Parallel Workloads Archive: Downey '97

The Downey 1997 Model

This model is based on an analysis of the SDSC logs, and was re-affirmed by the CTC log as well.

The goal was to produce a model that allows the remaining runtime of a job to be estimated, given its current age. In addition, this model is for moldable and malleable jobs, where the number of processors allocated can be chosen by the scheduler when the job is started. As a result, the speedup function must be included in the model.

Degrees of Parallelism

This model explicitly disregards the dominance of powers of two sizes in the logs, under the assumption that this is a result of the interface to commonly used queueing systems such as NQS. It is therefore proposed to "smooth" the distribution. The suggested model is log-uniform: the probability that a job use less than n processors is proportional to log n. This is interpreted as the average parallelism in the job, and is used in the definition of the speedup function.

Cumulative Runtime

Rather than model runtime independently from the degree of parallelism, the cummulative runtime (that is the sum over all processors) is modeled. This is taken to represent the total work done by the job, independent of how many processors are used. The actual runtime is then obtained by applying the speedup function, given the number of processors chosen by the scheduler.
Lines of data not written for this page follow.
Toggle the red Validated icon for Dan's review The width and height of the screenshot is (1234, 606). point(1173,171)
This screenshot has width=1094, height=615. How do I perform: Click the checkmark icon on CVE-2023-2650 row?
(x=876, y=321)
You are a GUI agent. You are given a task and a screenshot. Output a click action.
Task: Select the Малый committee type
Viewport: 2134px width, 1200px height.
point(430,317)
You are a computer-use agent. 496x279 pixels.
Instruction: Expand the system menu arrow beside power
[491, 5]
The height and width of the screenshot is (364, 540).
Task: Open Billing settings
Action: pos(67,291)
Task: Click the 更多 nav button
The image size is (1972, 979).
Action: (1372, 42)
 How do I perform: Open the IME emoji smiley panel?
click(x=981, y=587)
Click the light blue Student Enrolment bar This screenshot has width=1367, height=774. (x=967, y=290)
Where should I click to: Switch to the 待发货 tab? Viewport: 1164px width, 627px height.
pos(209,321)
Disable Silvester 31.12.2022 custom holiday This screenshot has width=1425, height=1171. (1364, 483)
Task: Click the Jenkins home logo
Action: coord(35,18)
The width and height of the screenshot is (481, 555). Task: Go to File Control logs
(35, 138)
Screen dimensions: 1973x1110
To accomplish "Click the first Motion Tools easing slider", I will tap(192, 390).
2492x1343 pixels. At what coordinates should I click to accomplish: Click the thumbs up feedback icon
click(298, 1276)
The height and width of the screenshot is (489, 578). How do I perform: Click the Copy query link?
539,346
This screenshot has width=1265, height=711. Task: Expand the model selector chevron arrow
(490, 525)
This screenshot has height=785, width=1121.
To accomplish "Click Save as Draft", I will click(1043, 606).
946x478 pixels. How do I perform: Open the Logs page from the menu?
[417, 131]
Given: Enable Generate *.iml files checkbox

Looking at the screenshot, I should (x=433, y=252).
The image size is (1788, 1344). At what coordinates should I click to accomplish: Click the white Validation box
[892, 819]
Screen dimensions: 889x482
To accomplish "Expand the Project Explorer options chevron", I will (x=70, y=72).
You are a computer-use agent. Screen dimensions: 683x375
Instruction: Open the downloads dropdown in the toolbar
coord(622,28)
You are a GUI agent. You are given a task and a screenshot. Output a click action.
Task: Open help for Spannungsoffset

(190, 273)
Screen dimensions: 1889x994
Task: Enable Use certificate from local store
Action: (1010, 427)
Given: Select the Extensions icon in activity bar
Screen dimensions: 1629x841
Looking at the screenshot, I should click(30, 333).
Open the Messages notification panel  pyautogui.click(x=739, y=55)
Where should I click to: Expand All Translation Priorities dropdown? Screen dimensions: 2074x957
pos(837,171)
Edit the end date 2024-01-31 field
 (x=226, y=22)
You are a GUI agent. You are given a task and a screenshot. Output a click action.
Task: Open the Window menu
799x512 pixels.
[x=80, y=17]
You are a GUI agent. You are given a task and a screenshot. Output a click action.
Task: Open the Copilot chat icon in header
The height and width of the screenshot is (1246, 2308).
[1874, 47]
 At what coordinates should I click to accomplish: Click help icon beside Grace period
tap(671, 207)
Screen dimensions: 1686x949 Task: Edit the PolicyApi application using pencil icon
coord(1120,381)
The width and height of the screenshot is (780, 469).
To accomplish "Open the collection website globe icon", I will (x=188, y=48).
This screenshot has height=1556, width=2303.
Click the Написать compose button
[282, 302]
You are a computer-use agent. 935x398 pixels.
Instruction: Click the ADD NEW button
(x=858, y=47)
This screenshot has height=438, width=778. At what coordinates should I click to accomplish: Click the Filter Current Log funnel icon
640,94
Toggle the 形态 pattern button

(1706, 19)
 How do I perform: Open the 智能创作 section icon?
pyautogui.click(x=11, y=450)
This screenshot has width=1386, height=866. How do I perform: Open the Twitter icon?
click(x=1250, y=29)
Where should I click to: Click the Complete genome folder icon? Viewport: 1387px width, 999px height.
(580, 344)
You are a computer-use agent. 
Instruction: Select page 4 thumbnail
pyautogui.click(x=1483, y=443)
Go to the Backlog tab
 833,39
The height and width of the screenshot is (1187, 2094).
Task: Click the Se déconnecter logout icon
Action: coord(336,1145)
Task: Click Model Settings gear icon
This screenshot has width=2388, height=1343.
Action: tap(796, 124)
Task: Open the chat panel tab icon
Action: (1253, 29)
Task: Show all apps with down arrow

The proposed model is again log-uniform: the probability that a job use less than t node-seconds is proportional to log t.

Speedup Function

The speedup function is modeled using 3 parameters: the average parallelism of the job, the variance in parallelism, and the number of processors. Given these parameters, a hypothetical parallelism profile is constructed, and the speedup calculated. The equations are given in the paper.

Distributions from which the parameters can be selected were later proposed by Cirne and Berman.

Arrival Process

The arrival process used is Poisson, with a twist: Each day of simulated time is divided into two parts of 12 hours each. During the first part (the day) jobs arrive according to the Poisson process, but may be queued if they cannot run immediately. During the second part (the night) no more jobs arrive, and the system serves jobs that were queued during the day.